WHAT IS REQUIRED — In the records below, the line that contains "Image resolution: width=781" marks the start. Copy it and each line after it through the end, exactly, without pictures.

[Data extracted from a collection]
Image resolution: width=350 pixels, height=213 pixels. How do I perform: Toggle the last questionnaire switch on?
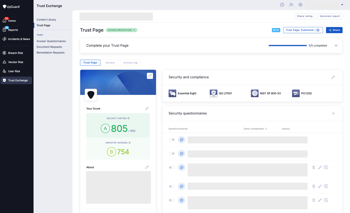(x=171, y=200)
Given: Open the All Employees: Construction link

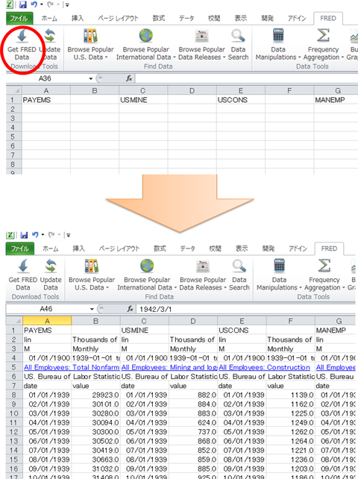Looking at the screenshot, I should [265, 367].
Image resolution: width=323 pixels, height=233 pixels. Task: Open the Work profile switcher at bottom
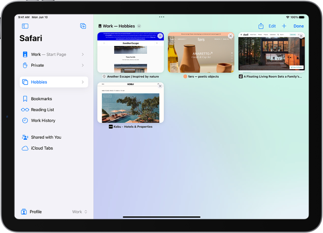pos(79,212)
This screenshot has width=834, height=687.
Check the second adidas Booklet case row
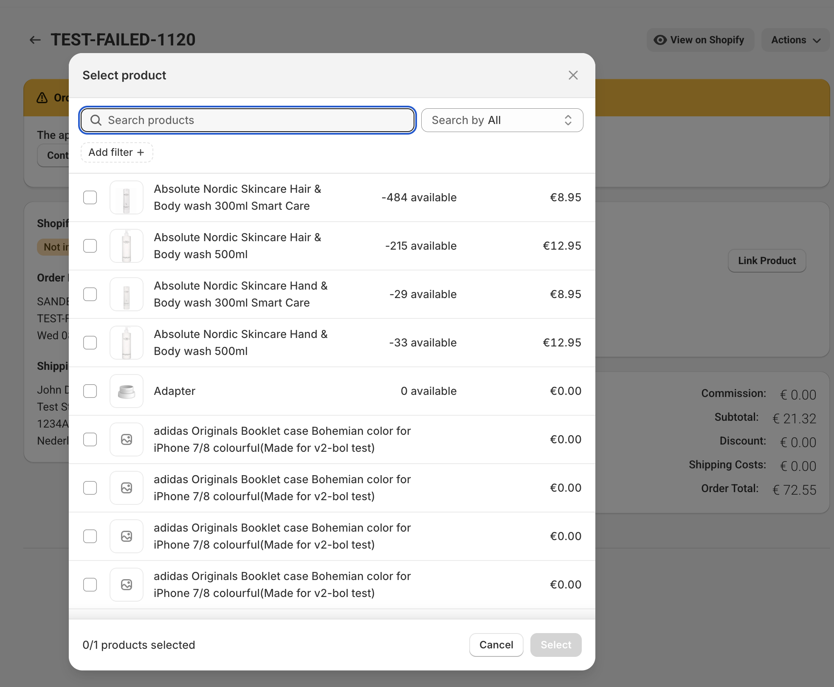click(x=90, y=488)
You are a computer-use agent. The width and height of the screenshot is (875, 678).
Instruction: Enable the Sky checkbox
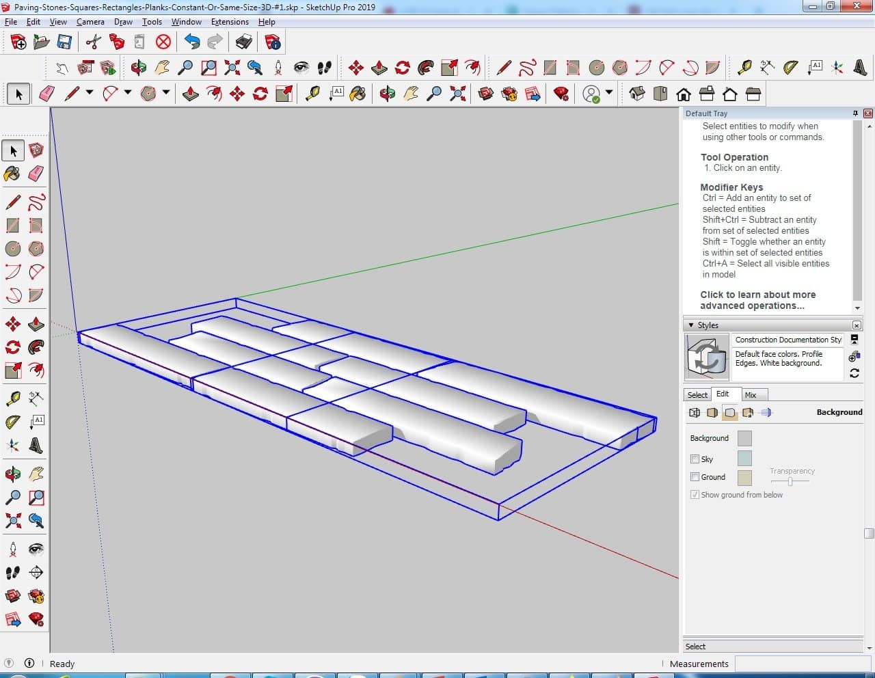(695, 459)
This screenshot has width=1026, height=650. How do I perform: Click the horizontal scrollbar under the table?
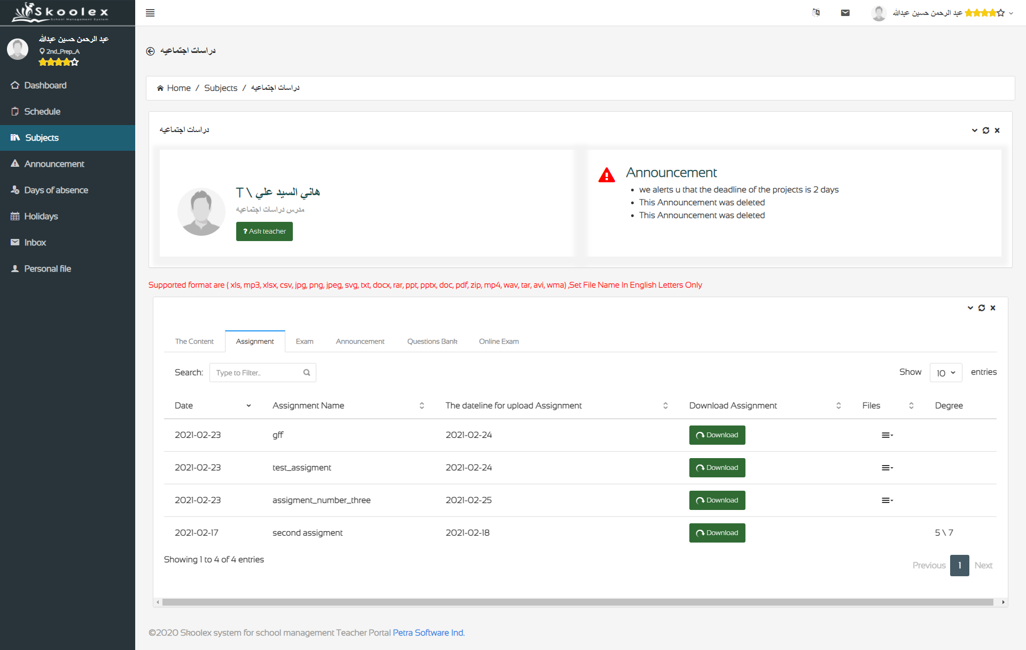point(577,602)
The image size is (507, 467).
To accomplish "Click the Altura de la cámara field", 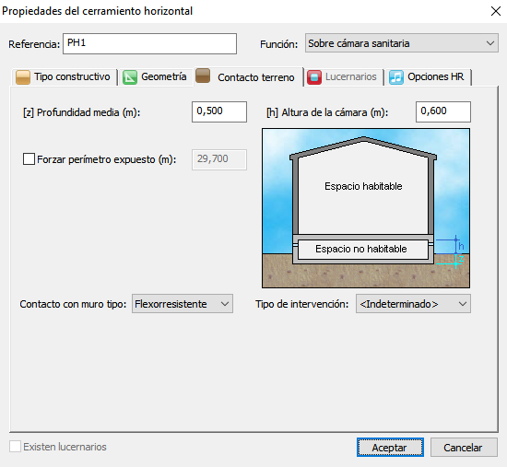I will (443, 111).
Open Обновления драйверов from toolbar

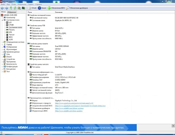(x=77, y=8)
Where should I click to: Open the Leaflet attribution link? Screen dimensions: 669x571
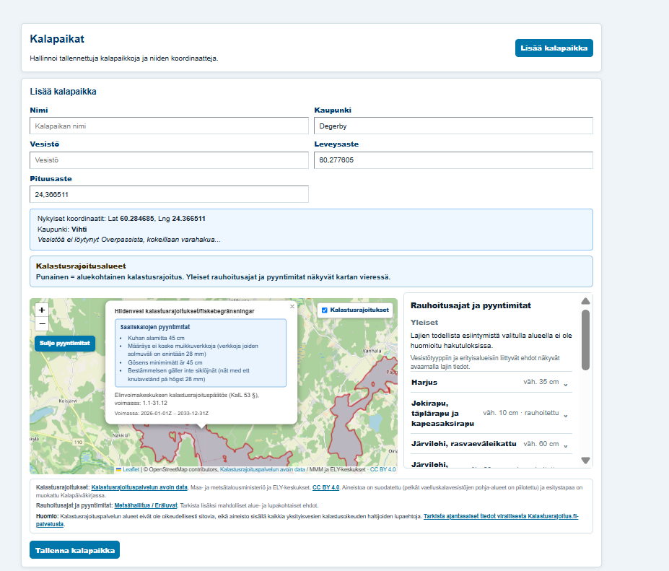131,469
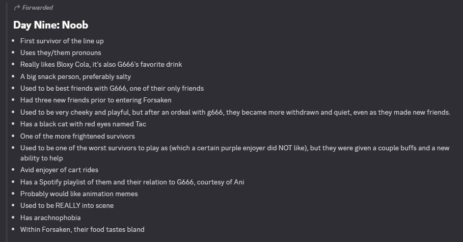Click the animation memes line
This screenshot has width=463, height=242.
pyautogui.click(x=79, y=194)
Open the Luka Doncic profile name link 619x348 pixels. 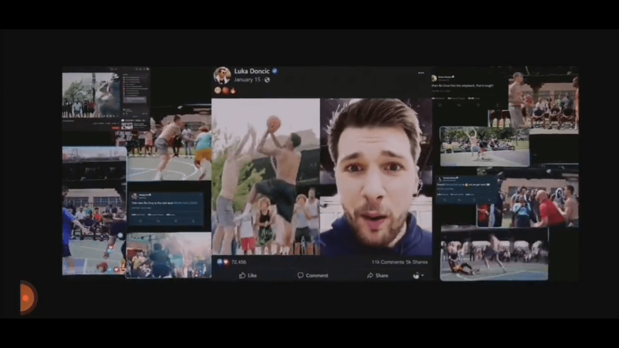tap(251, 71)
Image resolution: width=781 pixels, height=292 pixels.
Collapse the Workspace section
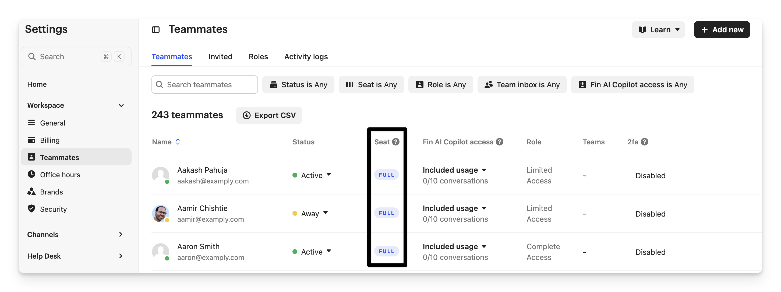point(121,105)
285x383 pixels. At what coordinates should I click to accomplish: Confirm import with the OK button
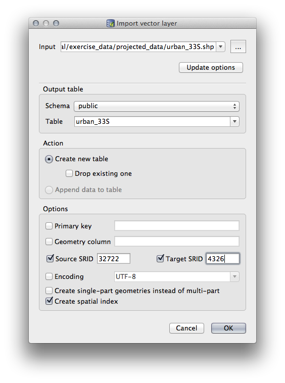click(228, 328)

OUTPUT BELOW —
Image resolution: width=781 pixels, height=292 pixels.
Collapse the Workspace section
point(121,105)
285x383 pixels. At what coordinates should I click to accomplish: Confirm import with the OK button
click(228, 328)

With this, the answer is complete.